----- Information shown

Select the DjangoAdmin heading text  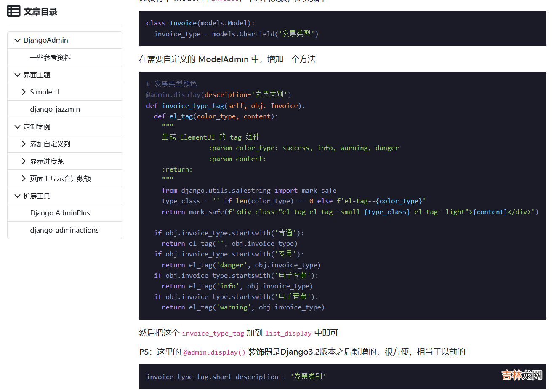[45, 40]
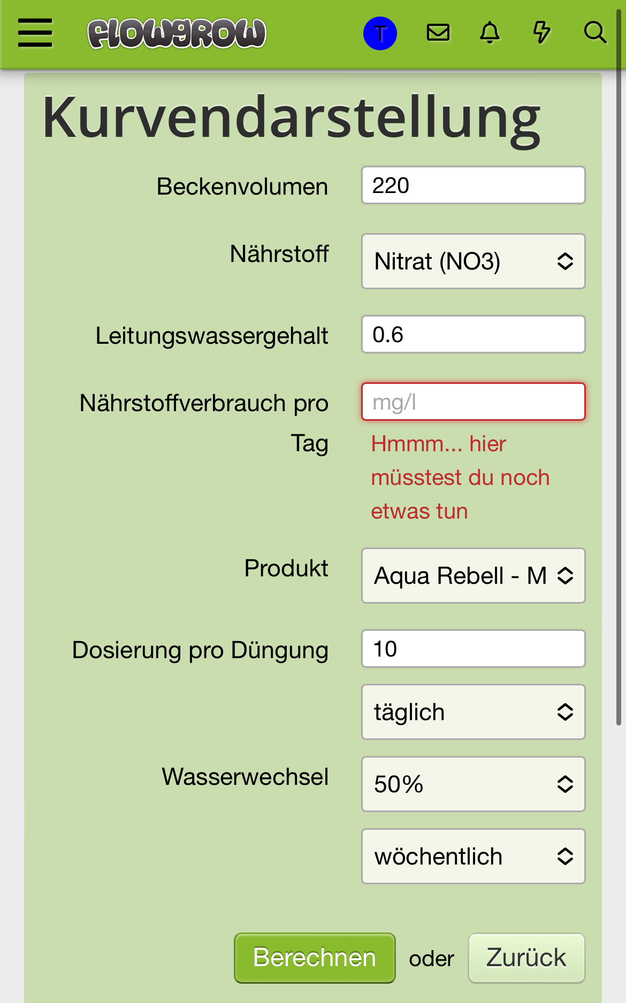Open the blue T user avatar
626x1003 pixels.
380,33
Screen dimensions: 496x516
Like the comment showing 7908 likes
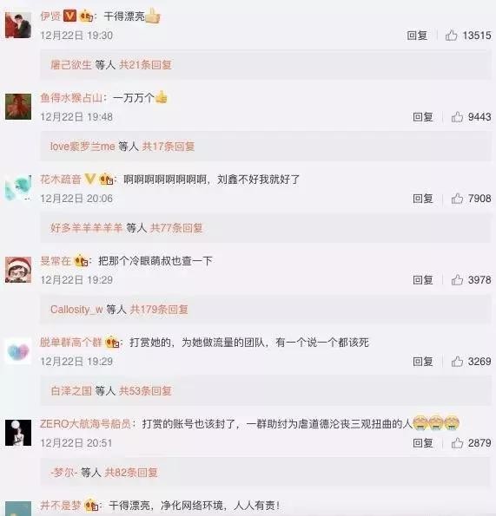point(457,199)
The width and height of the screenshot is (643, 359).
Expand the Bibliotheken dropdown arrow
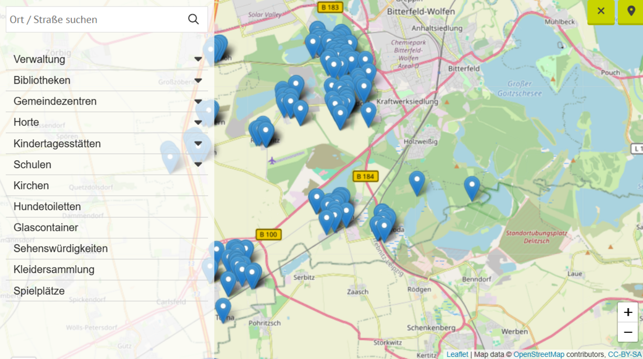pyautogui.click(x=198, y=81)
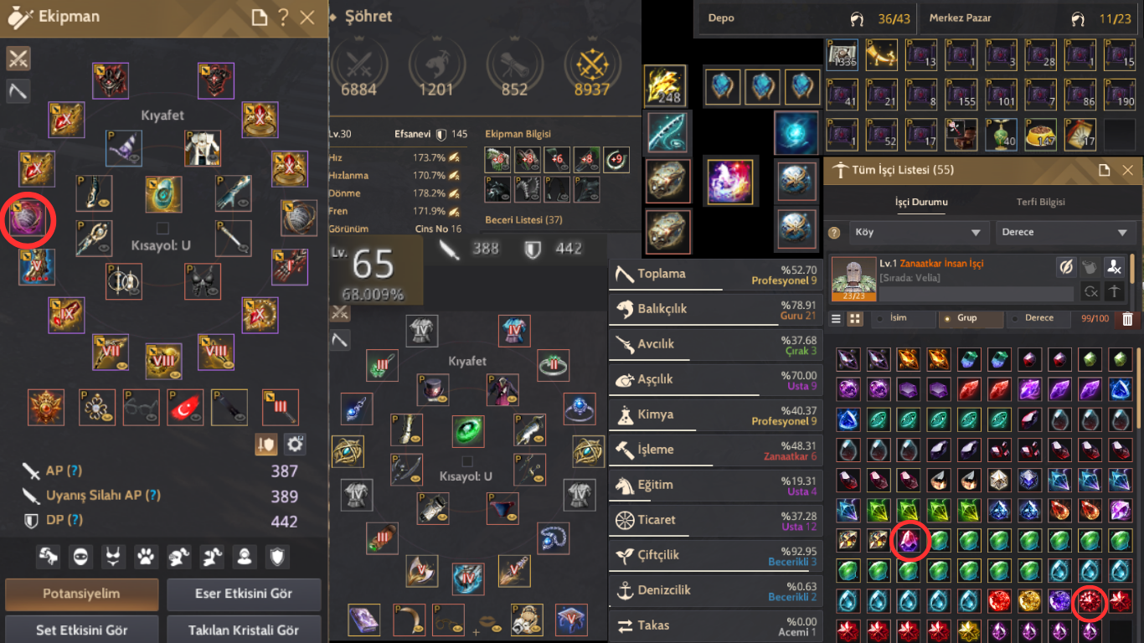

----------

The problem => The pictures stay out; repeat exactly the lines from the one with "Like the comment showing 7908 likes" to the end of the entries above, and nothing else.

Answer for the task =>
Like the comment showing 7908 likes
point(457,199)
The width and height of the screenshot is (643, 359).
Expand the Bibliotheken dropdown arrow
pyautogui.click(x=198, y=81)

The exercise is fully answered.